REQUIREMENT:
Starting at the line that has "Click the Year Close column header" and stopping after the line that has "click(494, 200)", change "refresh icon button" to "reload icon button" and write out only those lines with everything else kept the same. Leave the pictures out of your answer.

RECORDED INFORMATION:

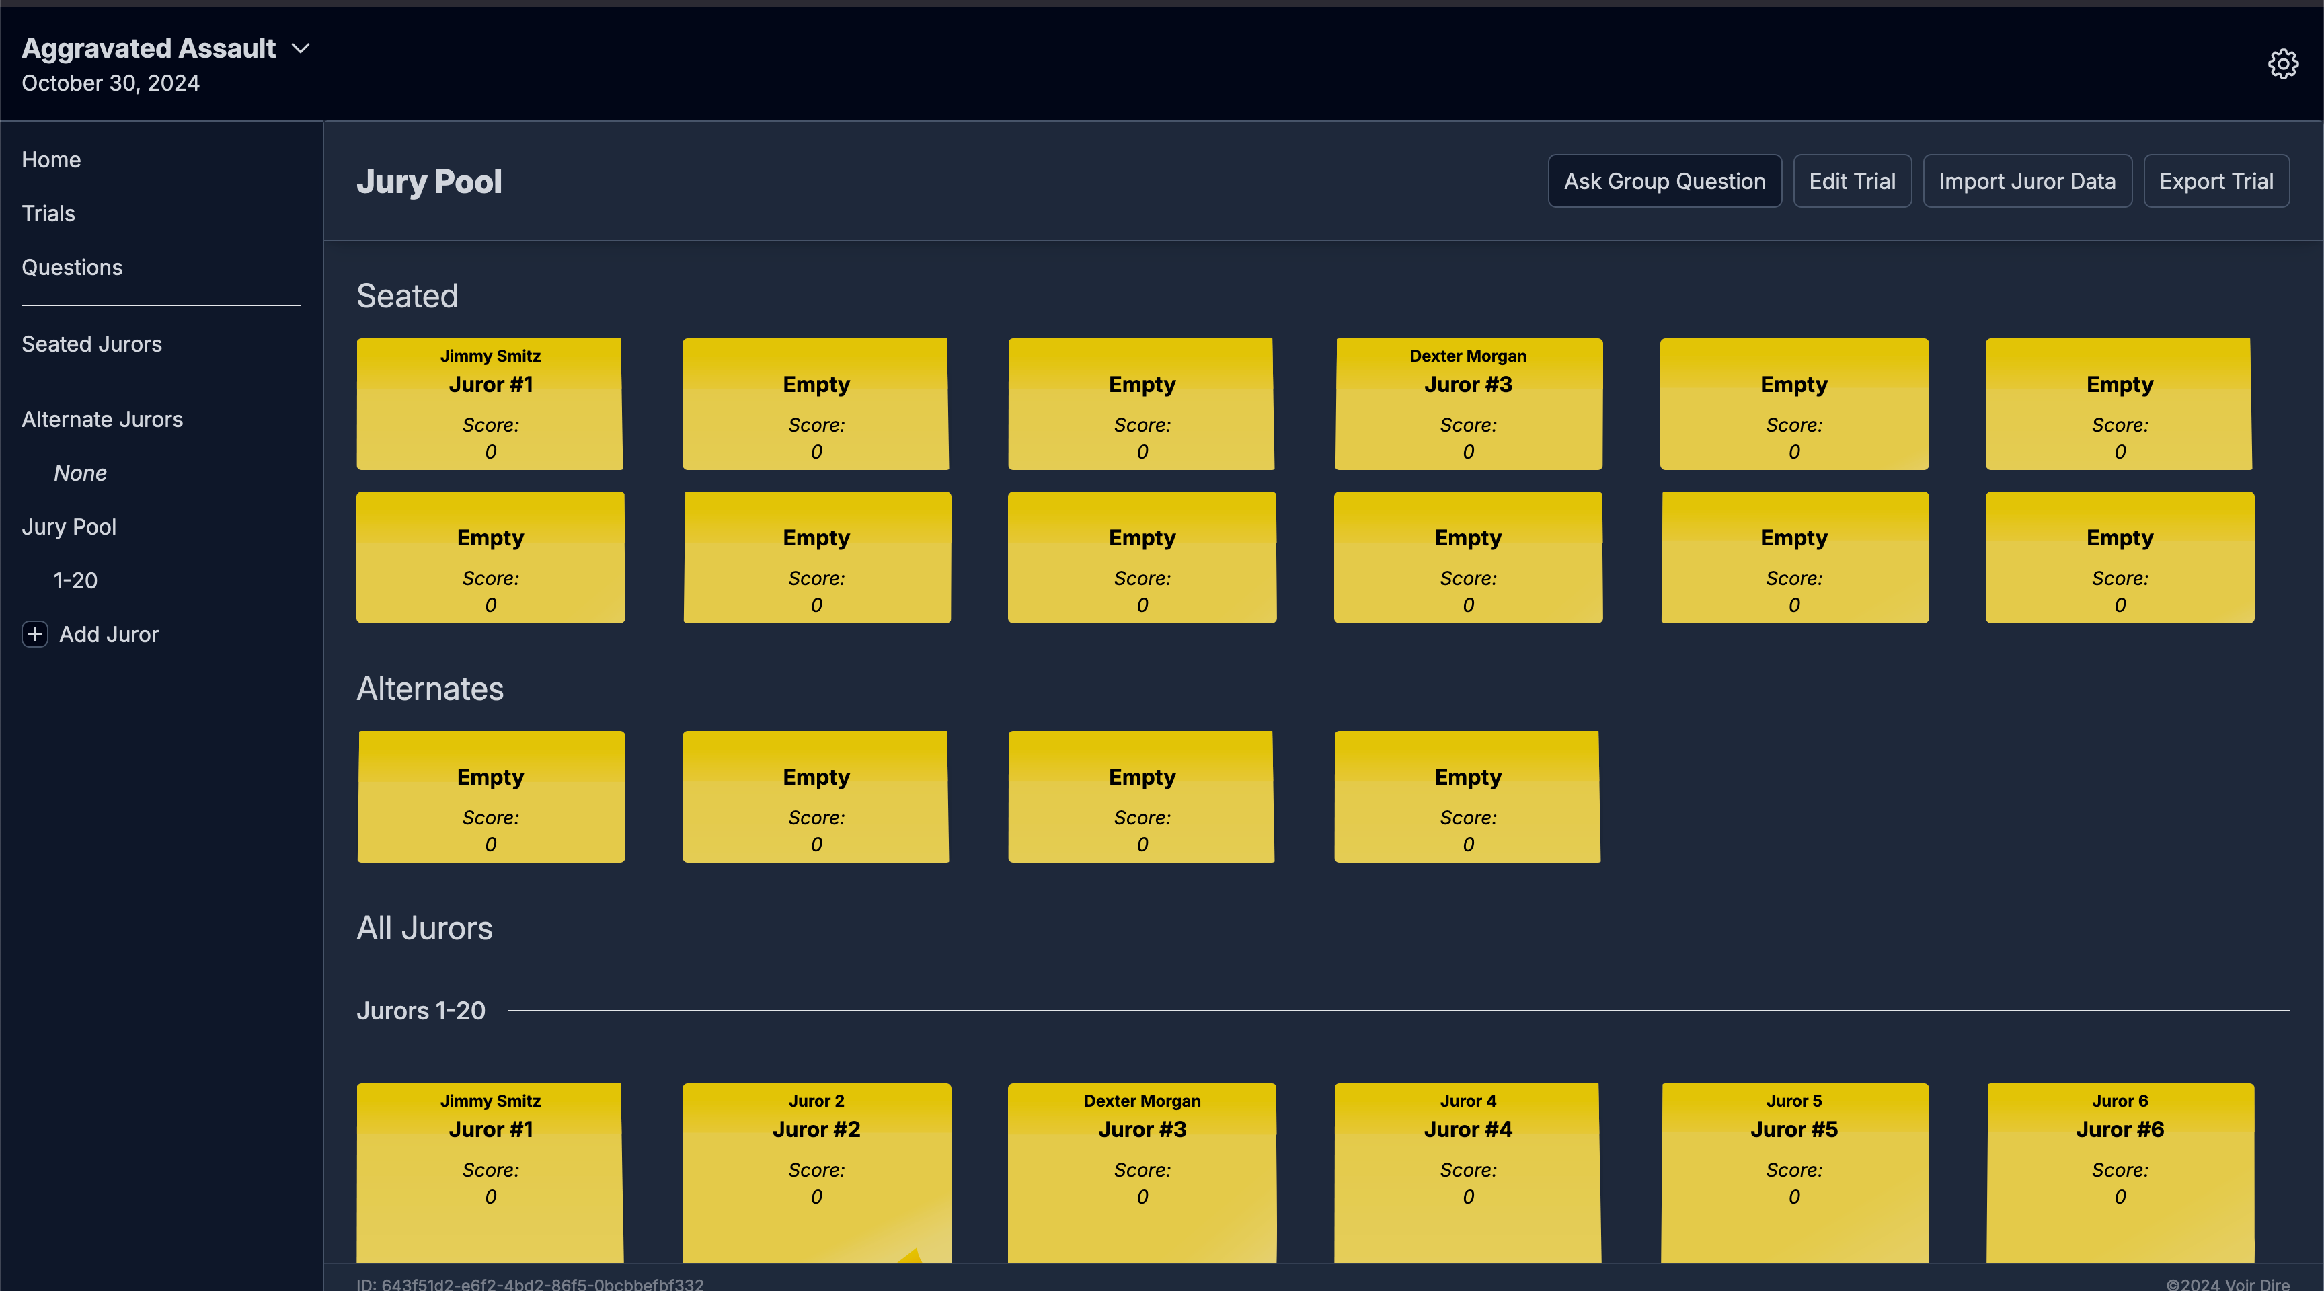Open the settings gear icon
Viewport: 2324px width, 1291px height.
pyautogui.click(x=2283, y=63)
---
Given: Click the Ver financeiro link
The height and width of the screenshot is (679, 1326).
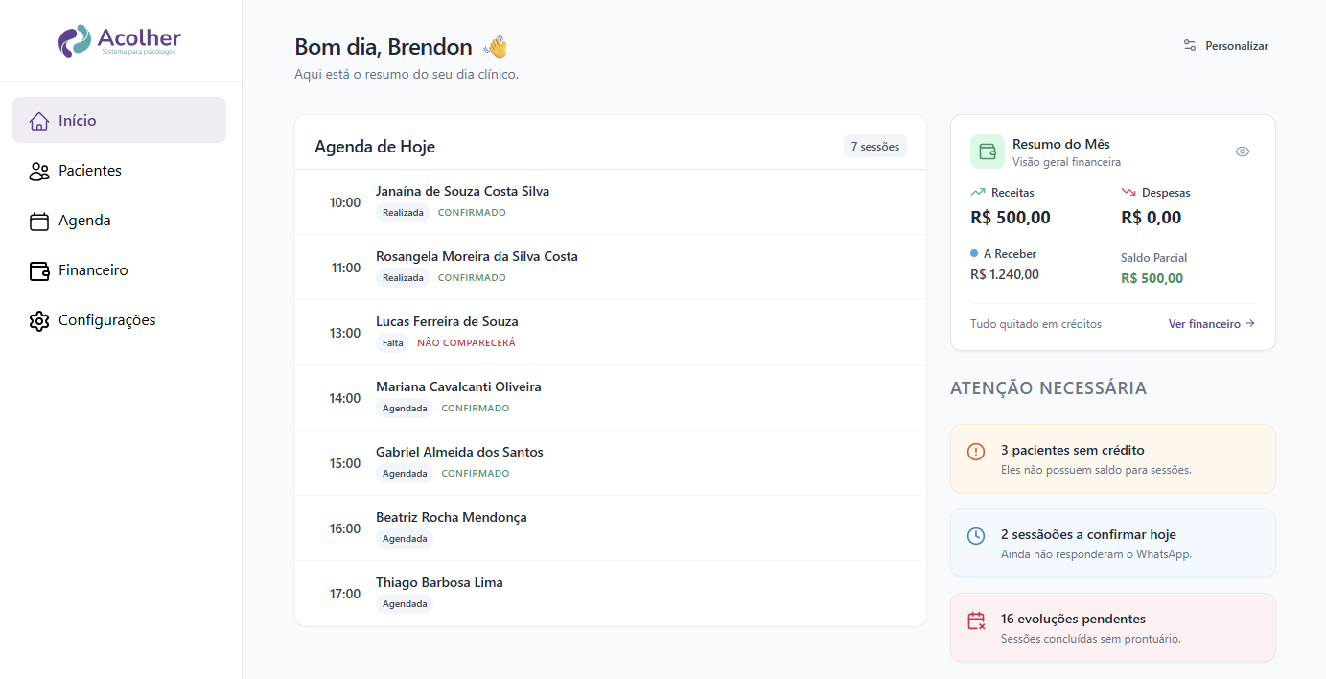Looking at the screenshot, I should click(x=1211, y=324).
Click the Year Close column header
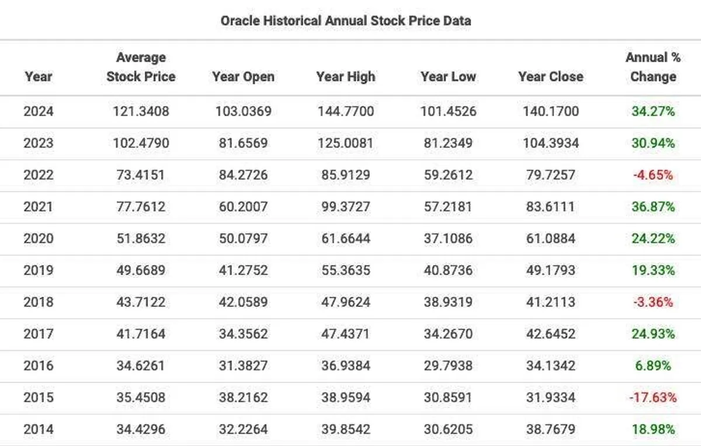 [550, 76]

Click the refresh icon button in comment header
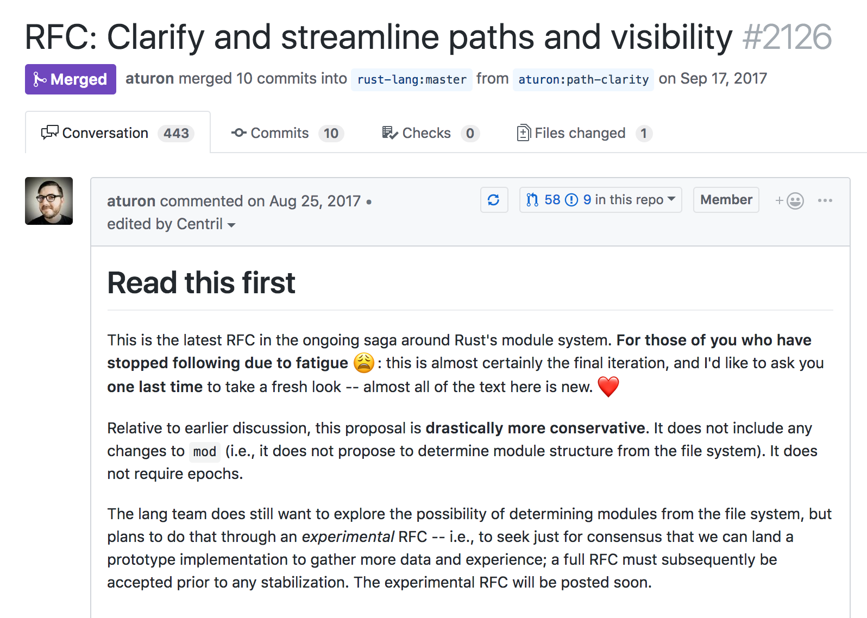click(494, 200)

RESULT BELOW:
Click the Year Close column header
 [550, 76]

Click the reload icon button in comment header
click(494, 200)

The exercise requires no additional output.